For someone who said he was over the defeat of his slots legislation, Mr. Ehrlich seems to mention it a lot.

I almost wish the slots bill had passed. Then the governor would have nothing to blame his budget cuts on.

James E. Reaves


We appreciate the daunting challenge Gov. Robert L. Ehrlich faces in Maryland's budget ("$208 million slashed from Md. budget," July 31). Certainly, most citizens feel the pain of our state's financial crisis in some way. But the ones feeling the most pain are Maryland's poorest families, who are already struggling to get by on too few resources.


Research demonstrates that child abuse and neglect are most prevalent among lower-income families. And last year, reports of child abuse and neglect went up 3 percent, rising for the second consecutive year.

As parents grow increasingly overwhelmed from trying to find work or wondering how they're going to feed their families or pay for a sick child's medicine, the potential for abuse and neglect goes up.

Cutting funds serving needy families and children may save the state money now, but we will definitely pay the price somewhere, sometime.

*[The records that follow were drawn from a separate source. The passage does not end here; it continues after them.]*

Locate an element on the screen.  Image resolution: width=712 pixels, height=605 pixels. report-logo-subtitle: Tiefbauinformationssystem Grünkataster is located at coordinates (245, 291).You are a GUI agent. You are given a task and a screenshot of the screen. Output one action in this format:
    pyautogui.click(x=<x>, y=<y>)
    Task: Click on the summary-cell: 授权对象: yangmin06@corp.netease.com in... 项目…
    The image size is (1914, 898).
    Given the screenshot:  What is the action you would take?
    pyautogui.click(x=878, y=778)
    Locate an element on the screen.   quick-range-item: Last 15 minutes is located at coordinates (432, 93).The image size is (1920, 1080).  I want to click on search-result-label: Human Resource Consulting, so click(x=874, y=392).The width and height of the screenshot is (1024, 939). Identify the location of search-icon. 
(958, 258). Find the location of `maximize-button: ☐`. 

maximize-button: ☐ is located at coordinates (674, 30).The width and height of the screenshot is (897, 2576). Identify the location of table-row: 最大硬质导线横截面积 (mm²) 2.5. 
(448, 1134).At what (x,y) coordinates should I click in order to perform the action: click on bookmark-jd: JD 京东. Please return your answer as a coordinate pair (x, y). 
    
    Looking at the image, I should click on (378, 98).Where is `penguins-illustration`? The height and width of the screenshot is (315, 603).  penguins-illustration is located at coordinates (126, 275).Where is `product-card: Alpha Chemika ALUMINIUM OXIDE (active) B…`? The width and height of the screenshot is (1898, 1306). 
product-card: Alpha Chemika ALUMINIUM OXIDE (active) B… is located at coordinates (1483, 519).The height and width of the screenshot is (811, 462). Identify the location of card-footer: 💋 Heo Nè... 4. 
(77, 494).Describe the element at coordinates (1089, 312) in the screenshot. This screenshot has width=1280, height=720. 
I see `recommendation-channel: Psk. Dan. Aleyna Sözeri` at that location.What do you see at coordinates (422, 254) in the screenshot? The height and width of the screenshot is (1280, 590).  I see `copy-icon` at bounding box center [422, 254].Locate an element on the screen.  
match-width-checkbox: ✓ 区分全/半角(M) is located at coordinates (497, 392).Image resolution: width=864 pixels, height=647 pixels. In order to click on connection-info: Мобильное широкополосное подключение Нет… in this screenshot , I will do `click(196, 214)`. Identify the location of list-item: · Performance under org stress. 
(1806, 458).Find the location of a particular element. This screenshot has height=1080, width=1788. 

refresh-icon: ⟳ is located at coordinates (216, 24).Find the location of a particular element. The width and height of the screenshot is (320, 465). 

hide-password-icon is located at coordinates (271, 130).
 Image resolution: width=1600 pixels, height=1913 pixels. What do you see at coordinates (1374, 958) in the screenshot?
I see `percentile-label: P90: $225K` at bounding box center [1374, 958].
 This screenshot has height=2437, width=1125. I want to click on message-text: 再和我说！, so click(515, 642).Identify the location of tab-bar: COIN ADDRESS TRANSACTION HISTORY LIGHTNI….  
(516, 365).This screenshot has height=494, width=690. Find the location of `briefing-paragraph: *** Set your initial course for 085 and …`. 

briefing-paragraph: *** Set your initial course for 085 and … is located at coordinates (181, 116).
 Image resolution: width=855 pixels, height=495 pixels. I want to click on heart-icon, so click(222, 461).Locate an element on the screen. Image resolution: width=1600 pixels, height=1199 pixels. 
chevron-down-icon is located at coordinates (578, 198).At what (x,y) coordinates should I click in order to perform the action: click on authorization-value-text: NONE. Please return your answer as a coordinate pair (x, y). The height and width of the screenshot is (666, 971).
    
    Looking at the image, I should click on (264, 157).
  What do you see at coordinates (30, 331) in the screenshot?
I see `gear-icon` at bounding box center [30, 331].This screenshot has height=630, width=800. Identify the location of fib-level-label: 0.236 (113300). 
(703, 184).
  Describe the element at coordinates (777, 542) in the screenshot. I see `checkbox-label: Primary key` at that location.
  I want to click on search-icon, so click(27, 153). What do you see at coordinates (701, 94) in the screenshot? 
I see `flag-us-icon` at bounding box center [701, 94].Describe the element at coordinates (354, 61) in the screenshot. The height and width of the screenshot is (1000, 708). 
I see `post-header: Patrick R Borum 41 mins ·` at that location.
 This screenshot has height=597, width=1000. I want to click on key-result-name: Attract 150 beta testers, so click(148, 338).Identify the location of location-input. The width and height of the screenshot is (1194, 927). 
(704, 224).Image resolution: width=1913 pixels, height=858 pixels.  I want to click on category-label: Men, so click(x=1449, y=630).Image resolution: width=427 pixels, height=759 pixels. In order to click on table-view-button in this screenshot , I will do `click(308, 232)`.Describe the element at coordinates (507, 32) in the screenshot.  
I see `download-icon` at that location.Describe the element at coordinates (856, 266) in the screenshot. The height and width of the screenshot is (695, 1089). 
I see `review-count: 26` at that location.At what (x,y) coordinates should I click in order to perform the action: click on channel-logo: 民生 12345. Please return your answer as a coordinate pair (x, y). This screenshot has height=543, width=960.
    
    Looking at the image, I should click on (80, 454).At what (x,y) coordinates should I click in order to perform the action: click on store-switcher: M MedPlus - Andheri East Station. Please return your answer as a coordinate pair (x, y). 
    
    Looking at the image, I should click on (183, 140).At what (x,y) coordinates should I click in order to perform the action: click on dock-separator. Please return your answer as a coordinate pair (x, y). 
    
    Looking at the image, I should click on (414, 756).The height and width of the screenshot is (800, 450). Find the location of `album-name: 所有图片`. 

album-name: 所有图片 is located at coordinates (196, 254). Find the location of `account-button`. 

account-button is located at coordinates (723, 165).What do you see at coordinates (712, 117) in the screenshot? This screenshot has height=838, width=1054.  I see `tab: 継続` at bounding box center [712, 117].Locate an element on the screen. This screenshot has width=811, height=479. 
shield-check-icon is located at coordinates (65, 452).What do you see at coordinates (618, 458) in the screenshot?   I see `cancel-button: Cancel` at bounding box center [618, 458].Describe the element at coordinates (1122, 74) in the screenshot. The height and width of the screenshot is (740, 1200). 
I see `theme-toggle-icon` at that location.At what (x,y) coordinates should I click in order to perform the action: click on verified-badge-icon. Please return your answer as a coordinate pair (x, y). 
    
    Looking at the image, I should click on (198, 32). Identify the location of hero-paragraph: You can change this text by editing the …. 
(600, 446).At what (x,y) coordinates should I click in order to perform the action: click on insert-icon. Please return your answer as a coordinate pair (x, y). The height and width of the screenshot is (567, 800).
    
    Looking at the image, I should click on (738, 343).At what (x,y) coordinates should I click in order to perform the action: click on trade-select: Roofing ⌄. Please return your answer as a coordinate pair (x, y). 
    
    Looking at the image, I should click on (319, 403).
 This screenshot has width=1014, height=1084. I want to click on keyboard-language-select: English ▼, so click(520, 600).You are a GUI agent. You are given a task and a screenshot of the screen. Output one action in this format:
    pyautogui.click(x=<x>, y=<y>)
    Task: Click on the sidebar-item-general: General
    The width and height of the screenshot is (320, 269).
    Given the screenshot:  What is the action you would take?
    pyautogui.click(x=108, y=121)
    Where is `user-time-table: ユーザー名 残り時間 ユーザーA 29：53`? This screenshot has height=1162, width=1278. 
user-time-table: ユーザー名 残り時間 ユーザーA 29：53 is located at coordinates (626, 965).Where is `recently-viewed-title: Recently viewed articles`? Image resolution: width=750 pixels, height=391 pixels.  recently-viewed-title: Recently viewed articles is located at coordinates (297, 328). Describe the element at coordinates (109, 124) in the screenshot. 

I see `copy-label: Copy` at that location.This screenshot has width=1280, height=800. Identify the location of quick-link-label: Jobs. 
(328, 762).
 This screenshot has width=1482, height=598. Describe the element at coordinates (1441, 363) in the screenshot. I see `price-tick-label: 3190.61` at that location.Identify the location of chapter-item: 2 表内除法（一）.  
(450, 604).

Abused and neglected children are far more likely to have ongoing health problems, do poorly in school, abuse drugs and alcohol, become teen-age parents or turn to a life of crime.

The long-term cost of these human and social problems is enormous.

Tough decisions will be needed as we strive to balance Maryland's budget. But in the interest of strong and healthy communities as well as our state's financial stability, we must address the significant imbalance between what we invest on the front end to prevent child abuse and neglect and the inordinate amount we must pay as a consequence.

Until we do, we will continue reading about more children being harmed or neglected, more kids lost in the foster care system, and more children barely in their teen-age years committing violent crimes.


Patricia K. Cronin


The writer is executive director of the Family Tree, a nonprofit group dedicated to strengthening families and preventing child abuse and neglect.